وَهُوَ الَّذِي أَنشَأَ جَنَّاتٍ مَّعْرُوشَاتٍ وَغَيْرَ مَعْرُوشَاتٍ وَالنَّخْلَ وَالزَّرْعَ مُخْتَلِفًا أُكُلُهُ وَالزَّيْتُونَ وَالرُّمَّانَ مُتَشَابِهًا وَغَيْرَ مُتَشَابِهٍ كُلُوا مِن ثَمَرِهِ إِذَا أَثْمَرَ وَآتُوا حَقَّهُ يَوْمَ حَصَادِهِ وَلَا تُسْرِفُوا إِنَّهُ لَا يُحِبُّ الْمُسْرِفِينَ
“Dan Dialah yang menjadikan kebun-kebun yang berjunjung dan yang tidak berjunjung, pohon korma, tanam-tanaman yang bermacam-macam buahnya, zaitun dan delima yang serupa (bentuk dan warnanya) dan tidak sama (rasanya). Makanlah dari buahnya (yang bermacam-macam itu) bila dia berbuah, dan tunaikanlah haknya di hari memetik hasilnya (dengan disedekahkan kepada fakir miskin); dan janganlah kamu berlebih-lebihan. Sesungguhnya Allah tidak menyukai orang yang berlebih-lebihan.” (QS. Al-An’am [6]: 141)
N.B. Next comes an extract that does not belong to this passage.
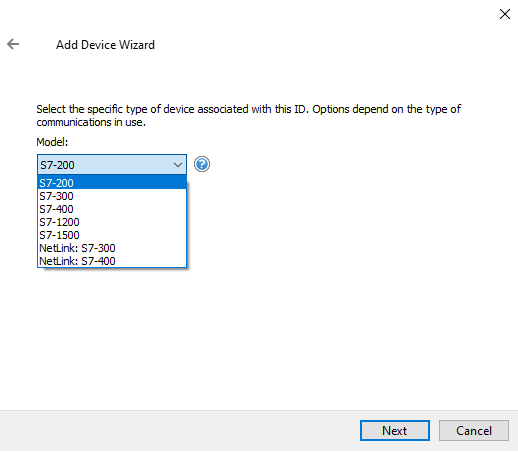Click empty white area below the model list
This screenshot has width=518, height=452.
(233, 333)
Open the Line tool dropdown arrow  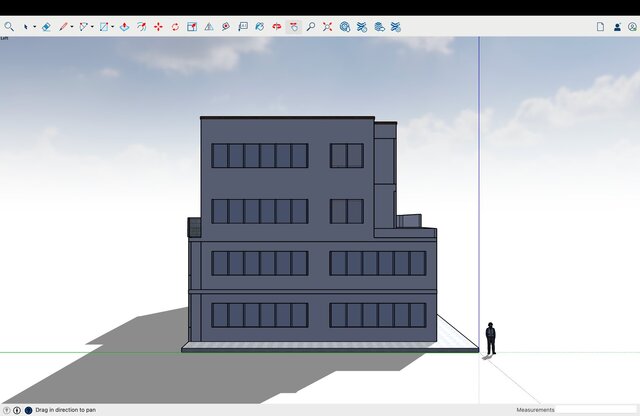[x=72, y=27]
Ini menjadi nash yang menjelaskan kewajiban zakat pada semua jenis buah yang disebut. Dalam keumumannya, ayat di atas mencakup yang sedikit dan banyak dari hasil panen yang diperoleh.
“Abu Hanifah menjadikan ayat ini sebagai cerminan. Dengan itu dia melihat kebenaran.” kata Ibnu Al-Arabi.
Kemudian Rasulullah SAW bersabda,
فيمَا سَقَتِ الْسَمَاءُ ففيه الْعُشْرُ
“Dalam tanah yang diairi langit (air hujan), ada zakat sebesar sepersepuluh (10%).” (HR. Ahmad)
Sabda Nabi di atas berlaku umum mencakup sedikit dan banyak hasil panen. Hadits ini diriwayatkan Ali, Muadz, Mujahid, Abu Hurairah, Ibnu Umar, Basyir bin Sa’ad dan Anas. Selain itu, ada dua syarat dalam zakat. Yakni, haul dan nishab. Jika haul dalam buah-buahan tidak menjadi pertimbangan, maka nishab pun tidak menjadi pertimbangan pula.
Berdasarkan hal itu, Komisi Fatwa dalam Majma’ Al-Buhuts Al-Islamiyah melihat adanya kewajiban zakat dalam sayur-sayura dan buah-buahan, entah sedikit atau banyak. “Kewajiban ini mengandung unsur tanggung jawab yang telah digugurkan dan kepedulian pada kaum fakir miskin.” paparnya.
Lebih lanjut, lembaga riset Al-Azhar ini mengatakan bahwa hakekat zakat adalah pertambahan dan keberkahan bagi pemilik harta. Tidak dapat dibayangkan jika orang-orang yang sudah masuk golongan orang kaya kemudian tidak diambil sedikit dari hartanya. Hal ini tentu menyalahi tujuan syariat dalam rangka mewujudkan solidaritas dan kepedulian antar sesama anggota masyarakat.
Ibnu Al-Arabi, ulama mazhab Maliki sampai berkata, “Mazhab paling kuat, paling hati-hati menyangkut hak kaum fakir miskin dan paling utama untuk diamalkan dalam urusan mensyukuri nikmat adalah mazhab Abu Hanifah.”
Sempat Tidak Wajibkan Zakat Buah-buahan dan Sayur-sayuran
Mundur ke belakang, tepatnya Maret 2016, Majma’ Al-Buhuts Al-Islamiyah Al-Azhar menegaskan tidak adanya kewajiban zakat pada hasil panen tebu. Yang wajib dizakati adalah harta yang diperoleh dari perniagaan, emas dan perak, ternak tertentu dan hasil bumi yang menjadi makanan pokok.
“Buah-buahan dan sayur-sayuran tidak ada zakat di dalamnya.” terang lembaga riset Al-Azhar itu empat tahun silam.